12. Severability. Except for paragraph 5, if any term or condition of this Agreement is held to be invalid or unenforceable for any reason, it shall be deemed severed from this Agreement and the remaining terms and conditions of this Agreement shall not be affected thereby and shall be deemed valid and enforceable to the fullest extent permitted by law.
13. Notices. Except as otherwise provided herein, any notices required or permitted to be sent hereunder shall be delivered personally; mailed, certified mail, return receipt requested; sent by facsimile; or delivered by overnight courier service to the following addresses, or such other address as either Party designates by written notice, and shall be deemed to have been given or made (i) upon delivery, if delivered personally; (ii) two business days after mailing, if mailed; (iii) one business day after transmission, if delivered by facsimile, or (iv) one business day after delivery to the courier, if delivered by overnight courier service.
If to the Trustee:
Xxxxxxx X. Xxxx, Chapter 7 Trustee
0000 Xxx Xxxx Xxxxxx, Xxxxx 000
Xxxxxx, Xxxxx 00000
(fax) 000.000.0000
with a copy to:
Xxxxxx X. Xxxxxxx
Xxxxxx & Xxxxxx L.L.P.
3700 Xxxxxxxx Xxxx Center
0000 Xxxx Xxxxxx
Xxxxxx, Xxxxx 00000-0000
(fax) 000.000.0000
If to GoSolutions:
Xxxxxxx X. Xxxxxxx
Xxxxxxx Xxxx Xxxxx Xxxxxx & Xxxxx, LLP
000 Xxxxxxxx Xx.
Xxxxxxxxxx, XX 00000
(fax) 000.000.0000
14. Headings. The headings in this Agreement are for the convenience of the reader only and do not form a substantive part of this Agreement or in any way affect the meaning or interpretation hereof.
15. Counterparts. This Agreement may be executed by delivery of actual, photocopier, or facsimile signatures and in any number of counterparts by the Parties using different signature pages, all of which together shall constitute one and the same agreement. Either of the Parties may execute this Agreement by signing any such counterpart and each of the counterparts shall for all purposes be deemed an original.
The Parties have executed and delivered this Agreement as of the date first above written.

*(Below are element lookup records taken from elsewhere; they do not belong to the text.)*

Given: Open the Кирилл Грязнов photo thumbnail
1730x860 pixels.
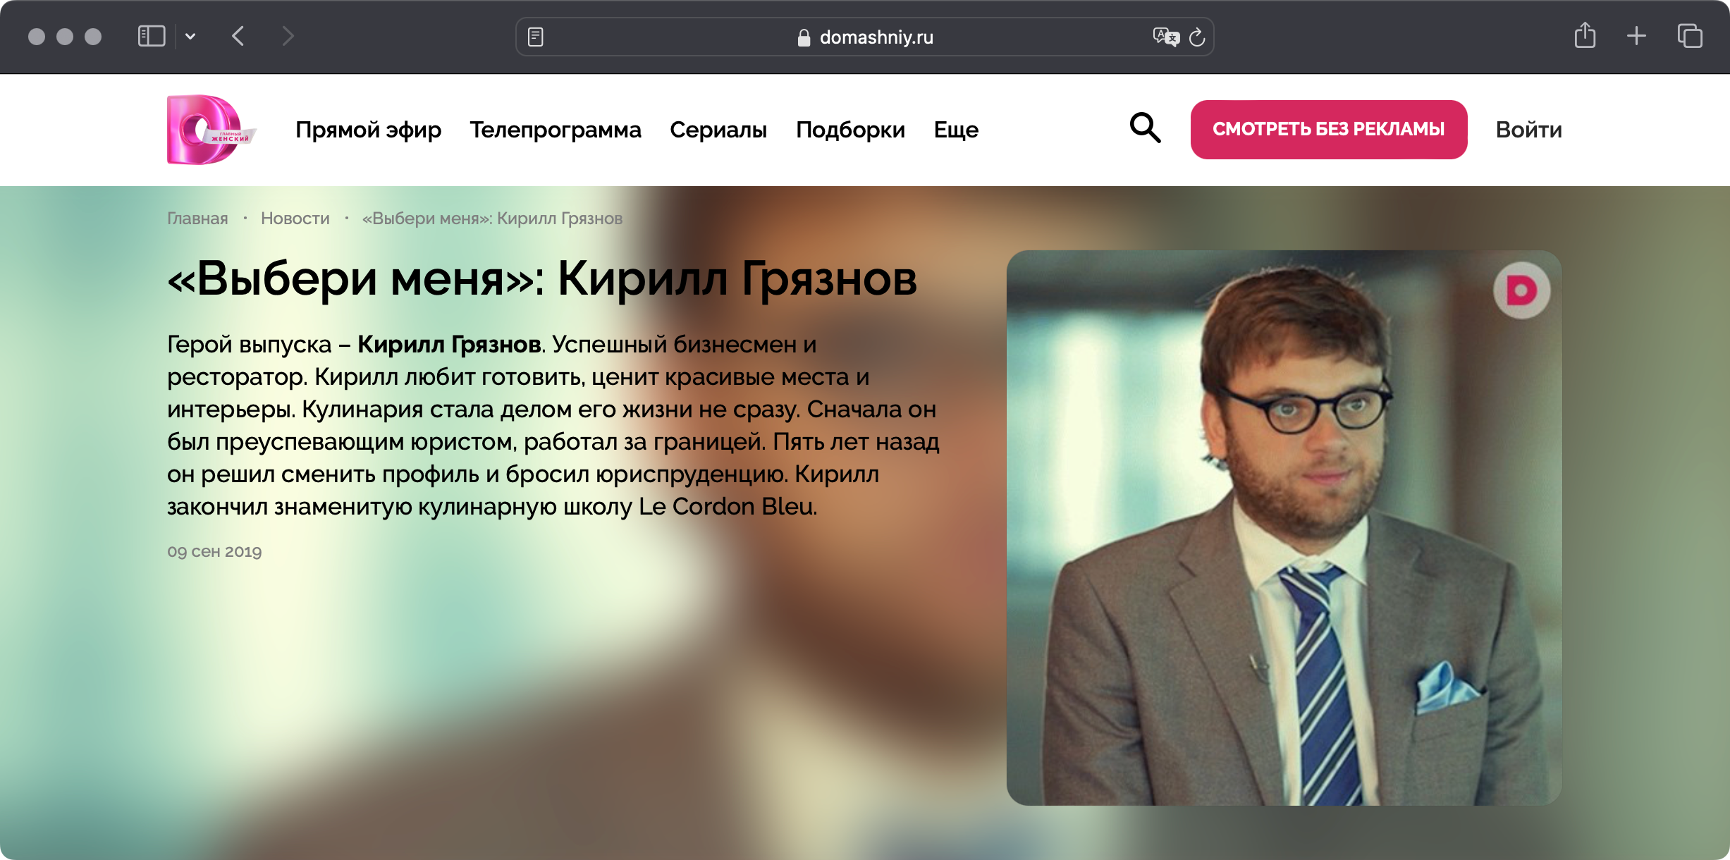Looking at the screenshot, I should click(x=1284, y=528).
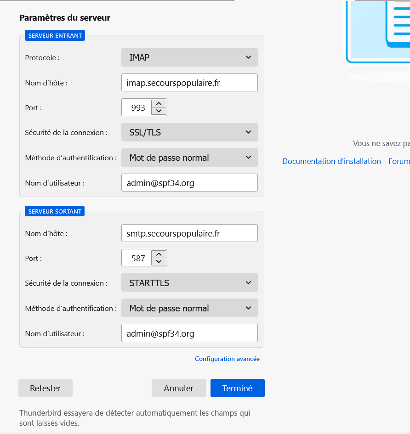Confirm setup with the Terminé button

[237, 388]
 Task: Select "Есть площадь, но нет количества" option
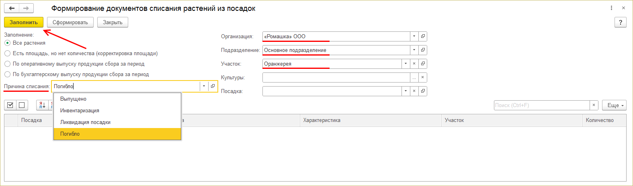click(x=8, y=53)
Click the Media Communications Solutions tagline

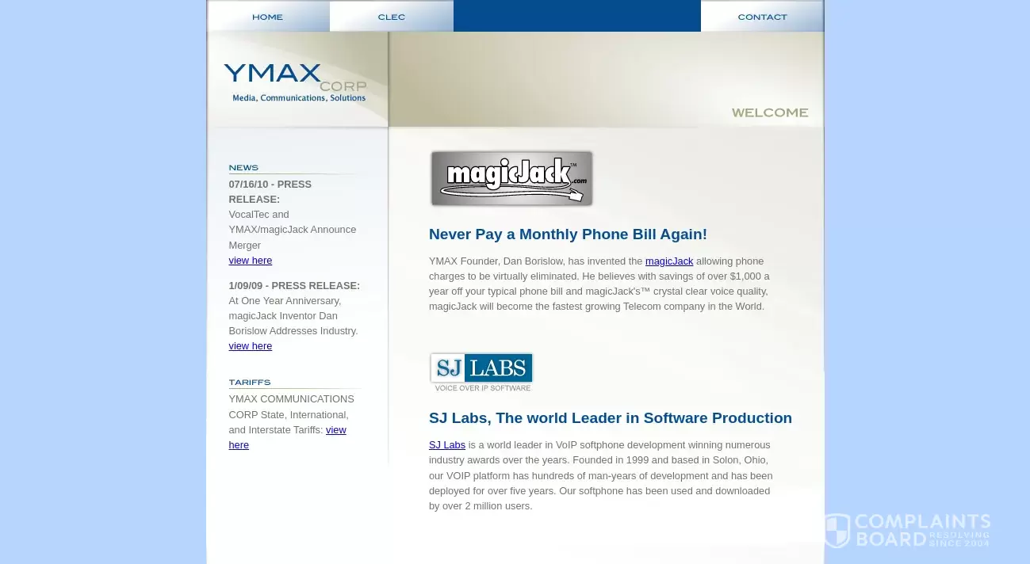click(297, 98)
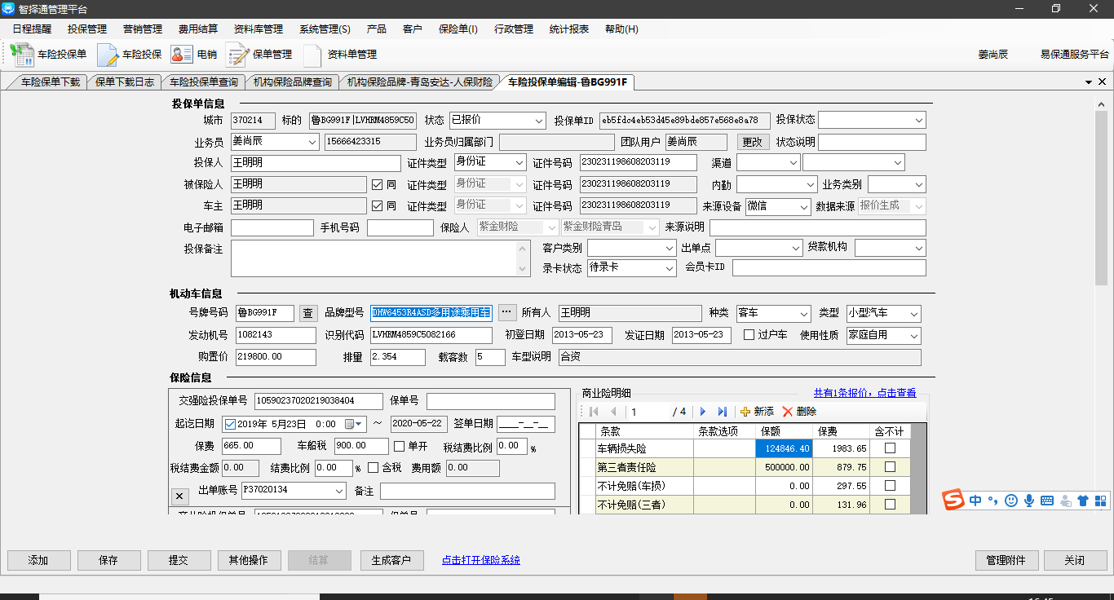Open 保单管理 from the toolbar
The width and height of the screenshot is (1114, 600).
(x=237, y=55)
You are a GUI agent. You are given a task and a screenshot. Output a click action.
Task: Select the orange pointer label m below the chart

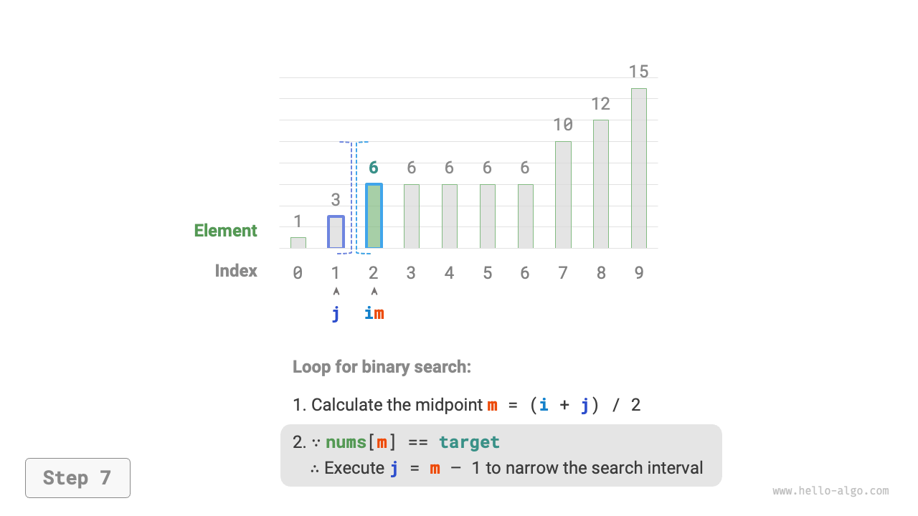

XXXXXXX X. XXXX, CHAPTER 7 TRUSTEE FOR THE VARTEC DEBTORS
By: /s/ Xxxxxxx X. Mims________________
Name: Xxxxxxx X. Mims___________________
Title: Chapter 7 Trustee for the VarTec Debtors________________________________
GoSolutions, inc., a Florida Corporation
By: /s/ Xxxxxxx X. Richard_____________
Name: Xxxxxxx X. Xxxxxxx
Title: Secretary / Treasurer _______________
As used herein, "claims" shall include all claims, causes of action, counterclaims, demands, controversies, costs, debts, sums of money, accounts, reckonings, bonds, bills, damages, obligations, liabilities, objections, legal proceedings, equitable proceedings, and executions of any nature, type, or description which the releasing parties have or may come to have against the released parties, including, but not limited to, negligence, gross negligence, fraud, deceit, misrepresentation, conspiracy, unconscionability, duress, economic duress, defamation, control, interference with contractual and business relationships, conflicts of interest, concealment, disclosure, violations of statutes and regulations of governmental entities, instrumentalities and agencies, equitable subordination, deceptive trade practices, breach or abuse of any alleged fiduciary duty, breach of any alleged special relationship, course of conduct or dealing, alleged obligation of fair dealing, alleged obligation of good faith, and alleged obligation of good faith and fair dealing, whether or not in connection with or related to this agreement or any matter or document related hereto, at law or in equity, in contract, in tort, or otherwise, known or unknown, suspected or unsuspected.